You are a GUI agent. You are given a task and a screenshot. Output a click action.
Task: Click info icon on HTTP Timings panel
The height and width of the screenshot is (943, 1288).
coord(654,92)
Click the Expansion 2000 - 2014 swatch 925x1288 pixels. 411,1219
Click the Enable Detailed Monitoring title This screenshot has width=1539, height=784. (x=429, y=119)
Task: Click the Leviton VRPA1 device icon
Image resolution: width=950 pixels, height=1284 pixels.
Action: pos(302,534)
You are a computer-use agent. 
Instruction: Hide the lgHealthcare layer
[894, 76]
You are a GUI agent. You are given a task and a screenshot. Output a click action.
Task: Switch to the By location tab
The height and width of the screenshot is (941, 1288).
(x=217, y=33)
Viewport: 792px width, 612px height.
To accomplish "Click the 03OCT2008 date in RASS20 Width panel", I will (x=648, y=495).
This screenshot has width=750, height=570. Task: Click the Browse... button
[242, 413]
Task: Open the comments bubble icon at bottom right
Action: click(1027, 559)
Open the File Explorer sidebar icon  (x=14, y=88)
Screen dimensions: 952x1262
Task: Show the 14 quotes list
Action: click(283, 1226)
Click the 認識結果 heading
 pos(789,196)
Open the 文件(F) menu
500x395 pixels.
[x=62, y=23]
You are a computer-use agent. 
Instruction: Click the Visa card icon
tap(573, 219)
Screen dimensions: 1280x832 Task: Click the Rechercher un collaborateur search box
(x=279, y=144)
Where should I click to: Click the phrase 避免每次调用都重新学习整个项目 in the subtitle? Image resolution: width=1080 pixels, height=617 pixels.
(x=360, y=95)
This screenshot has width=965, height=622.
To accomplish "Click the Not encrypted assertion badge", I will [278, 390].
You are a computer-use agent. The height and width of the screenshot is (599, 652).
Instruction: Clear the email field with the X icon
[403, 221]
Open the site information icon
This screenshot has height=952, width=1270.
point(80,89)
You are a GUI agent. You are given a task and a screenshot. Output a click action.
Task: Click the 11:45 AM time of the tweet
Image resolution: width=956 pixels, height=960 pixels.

==========

» **Written problem**:
Could you quote all of the data above word for word, keeping every line as it appears?

» **Answer to the problem**:
You are a GUI agent. You are given a task and a screenshot. Output a click action.
Task: Click info icon on HTTP Timings panel
The height and width of the screenshot is (943, 1288).
coord(654,92)
Click the Expansion 2000 - 2014 swatch 925x1288 pixels. 411,1219
Click the Enable Detailed Monitoring title This screenshot has width=1539, height=784. (x=429, y=119)
Task: Click the Leviton VRPA1 device icon
Image resolution: width=950 pixels, height=1284 pixels.
Action: pos(302,534)
You are a computer-use agent. 
Instruction: Hide the lgHealthcare layer
[894, 76]
You are a GUI agent. You are given a task and a screenshot. Output a click action.
Task: Switch to the By location tab
The height and width of the screenshot is (941, 1288).
(x=217, y=33)
Viewport: 792px width, 612px height.
To accomplish "Click the 03OCT2008 date in RASS20 Width panel", I will (x=648, y=495).
This screenshot has width=750, height=570. Task: Click the Browse... button
[242, 413]
Task: Open the comments bubble icon at bottom right
Action: click(1027, 559)
Open the File Explorer sidebar icon  (x=14, y=88)
Screen dimensions: 952x1262
Task: Show the 14 quotes list
Action: click(283, 1226)
Click the 認識結果 heading
 pos(789,196)
Open the 文件(F) menu
500x395 pixels.
[x=62, y=23]
You are a computer-use agent. 
Instruction: Click the Visa card icon
tap(573, 219)
Screen dimensions: 1280x832 Task: Click the Rechercher un collaborateur search box
(x=279, y=144)
Where should I click to: Click the phrase 避免每次调用都重新学习整个项目 in the subtitle? Image resolution: width=1080 pixels, height=617 pixels.
(x=360, y=95)
This screenshot has width=965, height=622.
To accomplish "Click the Not encrypted assertion badge", I will [278, 390].
You are a computer-use agent. The height and width of the screenshot is (599, 652).
Instruction: Clear the email field with the X icon
[403, 221]
Open the site information icon
This screenshot has height=952, width=1270.
point(80,89)
You are a GUI agent. You are given a task and a screenshot. Output a click action.
Task: Click the 11:45 AM time of the tweet
Image resolution: width=956 pixels, height=960 pixels.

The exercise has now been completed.